Dans une déclaration solennelle rendue publique le 15 octobre 2025, le député Michel François Oloutoyé Sodjinou, coordonnateur de la 19ème circonscription électorale du parti Les Démocrates, rompt le silence. Au nom du respect des principes démocratiques et de la survie politique du parti, il accuse Boni Yayi de dérives autoritaires, de favoritisme régionaliste et d’un management « d’un autre âge » qui, selon lui, ont conduit Les Démocrates à la dérive.
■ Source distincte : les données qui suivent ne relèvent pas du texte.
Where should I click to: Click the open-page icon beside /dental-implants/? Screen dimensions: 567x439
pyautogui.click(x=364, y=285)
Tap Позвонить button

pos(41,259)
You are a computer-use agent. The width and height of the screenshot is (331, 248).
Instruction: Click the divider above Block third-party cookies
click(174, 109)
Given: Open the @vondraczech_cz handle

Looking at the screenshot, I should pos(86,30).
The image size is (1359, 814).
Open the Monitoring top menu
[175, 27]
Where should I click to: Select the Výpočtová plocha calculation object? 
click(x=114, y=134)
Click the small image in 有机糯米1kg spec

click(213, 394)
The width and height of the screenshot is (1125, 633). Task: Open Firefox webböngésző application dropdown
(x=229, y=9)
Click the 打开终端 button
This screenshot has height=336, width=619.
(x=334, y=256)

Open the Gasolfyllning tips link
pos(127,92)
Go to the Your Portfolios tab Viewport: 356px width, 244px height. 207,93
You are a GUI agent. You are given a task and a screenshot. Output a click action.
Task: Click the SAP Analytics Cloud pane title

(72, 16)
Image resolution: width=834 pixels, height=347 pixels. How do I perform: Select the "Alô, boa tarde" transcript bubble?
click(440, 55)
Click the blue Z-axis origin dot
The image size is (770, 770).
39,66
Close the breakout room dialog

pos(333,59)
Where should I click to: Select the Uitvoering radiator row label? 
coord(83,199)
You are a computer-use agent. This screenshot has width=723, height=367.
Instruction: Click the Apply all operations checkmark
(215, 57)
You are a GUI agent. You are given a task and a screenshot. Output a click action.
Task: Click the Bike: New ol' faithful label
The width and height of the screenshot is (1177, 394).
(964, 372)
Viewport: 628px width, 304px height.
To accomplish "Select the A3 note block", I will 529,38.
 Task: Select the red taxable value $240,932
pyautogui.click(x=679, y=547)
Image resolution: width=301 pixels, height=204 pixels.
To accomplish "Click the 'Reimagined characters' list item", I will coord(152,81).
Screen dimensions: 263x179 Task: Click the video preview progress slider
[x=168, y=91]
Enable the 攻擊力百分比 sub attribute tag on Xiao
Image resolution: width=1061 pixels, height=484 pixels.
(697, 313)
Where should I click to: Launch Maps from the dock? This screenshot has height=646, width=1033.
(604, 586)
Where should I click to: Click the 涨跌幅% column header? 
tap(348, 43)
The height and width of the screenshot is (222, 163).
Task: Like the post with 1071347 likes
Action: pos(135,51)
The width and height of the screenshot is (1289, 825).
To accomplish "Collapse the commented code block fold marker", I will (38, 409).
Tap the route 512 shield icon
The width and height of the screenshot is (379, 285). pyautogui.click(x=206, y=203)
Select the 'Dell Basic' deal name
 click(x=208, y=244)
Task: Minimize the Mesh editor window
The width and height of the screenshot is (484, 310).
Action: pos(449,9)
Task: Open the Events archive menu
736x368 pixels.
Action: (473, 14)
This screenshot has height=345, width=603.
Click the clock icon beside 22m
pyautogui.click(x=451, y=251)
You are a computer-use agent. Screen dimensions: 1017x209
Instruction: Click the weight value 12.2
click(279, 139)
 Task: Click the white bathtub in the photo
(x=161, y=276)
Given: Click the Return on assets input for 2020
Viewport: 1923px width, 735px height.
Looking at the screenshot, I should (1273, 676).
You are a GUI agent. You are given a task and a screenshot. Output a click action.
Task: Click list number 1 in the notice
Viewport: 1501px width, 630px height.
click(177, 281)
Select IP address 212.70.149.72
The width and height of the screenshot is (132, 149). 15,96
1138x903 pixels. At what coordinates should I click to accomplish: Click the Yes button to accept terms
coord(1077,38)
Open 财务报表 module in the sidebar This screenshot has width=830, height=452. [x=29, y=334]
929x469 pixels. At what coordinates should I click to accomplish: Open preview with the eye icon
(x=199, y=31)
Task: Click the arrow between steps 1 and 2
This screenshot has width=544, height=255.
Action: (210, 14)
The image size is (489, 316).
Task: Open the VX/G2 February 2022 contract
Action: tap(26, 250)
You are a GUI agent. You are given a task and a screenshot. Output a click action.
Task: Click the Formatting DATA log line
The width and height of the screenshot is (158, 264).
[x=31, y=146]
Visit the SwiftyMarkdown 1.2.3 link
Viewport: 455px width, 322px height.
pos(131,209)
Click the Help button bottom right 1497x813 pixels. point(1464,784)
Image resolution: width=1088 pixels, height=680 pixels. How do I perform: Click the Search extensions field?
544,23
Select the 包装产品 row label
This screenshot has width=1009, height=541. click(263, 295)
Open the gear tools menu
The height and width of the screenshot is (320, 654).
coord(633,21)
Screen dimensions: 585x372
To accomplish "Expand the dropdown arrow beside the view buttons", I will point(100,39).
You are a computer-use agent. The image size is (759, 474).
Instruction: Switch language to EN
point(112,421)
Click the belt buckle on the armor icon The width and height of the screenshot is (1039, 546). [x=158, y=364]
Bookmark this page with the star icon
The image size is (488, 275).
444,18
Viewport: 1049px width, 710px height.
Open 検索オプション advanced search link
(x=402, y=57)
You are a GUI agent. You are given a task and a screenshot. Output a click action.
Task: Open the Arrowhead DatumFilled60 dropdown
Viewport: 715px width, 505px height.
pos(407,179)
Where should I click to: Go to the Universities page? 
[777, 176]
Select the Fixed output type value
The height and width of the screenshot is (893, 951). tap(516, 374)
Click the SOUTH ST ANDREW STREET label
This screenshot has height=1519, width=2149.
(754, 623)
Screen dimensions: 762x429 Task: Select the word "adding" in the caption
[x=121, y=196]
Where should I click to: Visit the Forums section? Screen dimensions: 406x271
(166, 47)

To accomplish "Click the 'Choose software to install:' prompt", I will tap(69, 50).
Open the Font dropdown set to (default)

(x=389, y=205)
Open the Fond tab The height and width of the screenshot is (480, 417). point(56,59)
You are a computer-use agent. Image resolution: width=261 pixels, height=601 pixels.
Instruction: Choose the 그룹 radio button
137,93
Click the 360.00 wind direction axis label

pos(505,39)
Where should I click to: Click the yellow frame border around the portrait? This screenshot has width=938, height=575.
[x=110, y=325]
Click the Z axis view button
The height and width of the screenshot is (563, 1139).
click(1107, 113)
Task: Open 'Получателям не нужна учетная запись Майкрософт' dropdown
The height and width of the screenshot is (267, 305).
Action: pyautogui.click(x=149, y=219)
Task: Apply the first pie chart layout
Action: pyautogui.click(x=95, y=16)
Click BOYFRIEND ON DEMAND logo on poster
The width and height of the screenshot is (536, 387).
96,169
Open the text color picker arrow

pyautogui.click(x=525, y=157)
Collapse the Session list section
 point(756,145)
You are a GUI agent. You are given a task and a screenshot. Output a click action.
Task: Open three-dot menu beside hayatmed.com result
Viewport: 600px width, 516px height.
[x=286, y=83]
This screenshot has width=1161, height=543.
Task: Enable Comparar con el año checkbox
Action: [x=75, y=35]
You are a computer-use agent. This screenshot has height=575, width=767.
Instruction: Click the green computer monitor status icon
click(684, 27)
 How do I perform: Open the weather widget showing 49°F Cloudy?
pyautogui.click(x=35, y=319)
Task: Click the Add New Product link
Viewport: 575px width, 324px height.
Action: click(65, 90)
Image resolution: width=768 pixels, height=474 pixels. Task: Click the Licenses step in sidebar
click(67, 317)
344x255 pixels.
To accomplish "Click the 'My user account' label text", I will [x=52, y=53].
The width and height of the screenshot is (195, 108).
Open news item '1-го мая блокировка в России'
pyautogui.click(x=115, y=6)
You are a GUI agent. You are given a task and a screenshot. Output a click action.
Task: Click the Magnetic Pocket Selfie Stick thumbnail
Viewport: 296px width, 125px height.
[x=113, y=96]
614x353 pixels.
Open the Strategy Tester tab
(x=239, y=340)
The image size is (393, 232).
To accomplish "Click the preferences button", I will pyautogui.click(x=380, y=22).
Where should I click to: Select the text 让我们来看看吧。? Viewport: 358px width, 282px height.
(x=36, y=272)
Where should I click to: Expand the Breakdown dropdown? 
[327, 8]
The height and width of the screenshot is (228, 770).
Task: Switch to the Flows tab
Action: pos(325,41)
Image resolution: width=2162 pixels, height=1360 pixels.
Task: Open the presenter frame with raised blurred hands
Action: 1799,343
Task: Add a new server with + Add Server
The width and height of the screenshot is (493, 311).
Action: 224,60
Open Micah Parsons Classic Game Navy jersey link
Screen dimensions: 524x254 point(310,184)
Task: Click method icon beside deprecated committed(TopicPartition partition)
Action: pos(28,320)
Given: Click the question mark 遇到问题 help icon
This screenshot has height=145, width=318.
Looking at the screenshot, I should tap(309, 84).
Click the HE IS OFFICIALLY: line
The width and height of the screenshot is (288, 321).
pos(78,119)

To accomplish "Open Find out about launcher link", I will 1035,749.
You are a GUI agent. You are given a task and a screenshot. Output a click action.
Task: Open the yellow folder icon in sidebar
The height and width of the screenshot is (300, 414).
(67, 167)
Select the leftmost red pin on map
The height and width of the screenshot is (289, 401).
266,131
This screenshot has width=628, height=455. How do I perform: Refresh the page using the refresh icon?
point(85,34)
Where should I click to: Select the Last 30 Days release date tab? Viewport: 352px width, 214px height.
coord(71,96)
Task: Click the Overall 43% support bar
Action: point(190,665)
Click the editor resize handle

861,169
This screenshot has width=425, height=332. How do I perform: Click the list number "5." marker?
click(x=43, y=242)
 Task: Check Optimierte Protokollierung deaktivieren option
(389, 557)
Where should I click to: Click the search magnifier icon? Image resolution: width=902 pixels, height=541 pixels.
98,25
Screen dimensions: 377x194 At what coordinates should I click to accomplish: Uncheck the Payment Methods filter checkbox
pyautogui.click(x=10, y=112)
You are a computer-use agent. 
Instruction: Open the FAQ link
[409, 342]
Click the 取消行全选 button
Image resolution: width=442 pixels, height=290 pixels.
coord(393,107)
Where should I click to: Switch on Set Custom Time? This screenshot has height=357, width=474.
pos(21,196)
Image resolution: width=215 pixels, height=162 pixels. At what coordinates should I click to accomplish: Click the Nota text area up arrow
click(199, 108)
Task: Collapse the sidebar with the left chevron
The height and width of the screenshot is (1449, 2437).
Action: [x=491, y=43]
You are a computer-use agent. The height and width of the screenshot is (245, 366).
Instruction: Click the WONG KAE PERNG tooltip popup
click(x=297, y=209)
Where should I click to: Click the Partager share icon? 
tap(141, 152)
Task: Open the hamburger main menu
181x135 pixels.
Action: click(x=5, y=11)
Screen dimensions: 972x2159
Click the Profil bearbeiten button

Dans une prise de parole rare et courageuse, Michel François Oloutoyé Sodjinou dit agir « non par colère, mais par devoir » : devoir envers l’histoire, la démocratie interne et les militants du parti Les Démocrates (Ld). L’élu de la 19ème circonscription se présente comme un témoin privilégié de la naissance et des dérives d’un parti qui, à ses débuts, incarnait l’espoir d’une alternative politique crédible. Selon lui, la promesse d’un mouvement démocratique fondé sur la justice, la liberté et la participation des militants a été trahie par un système de gestion fermé, centré sur la personne de l’ancien président Boni Yayi.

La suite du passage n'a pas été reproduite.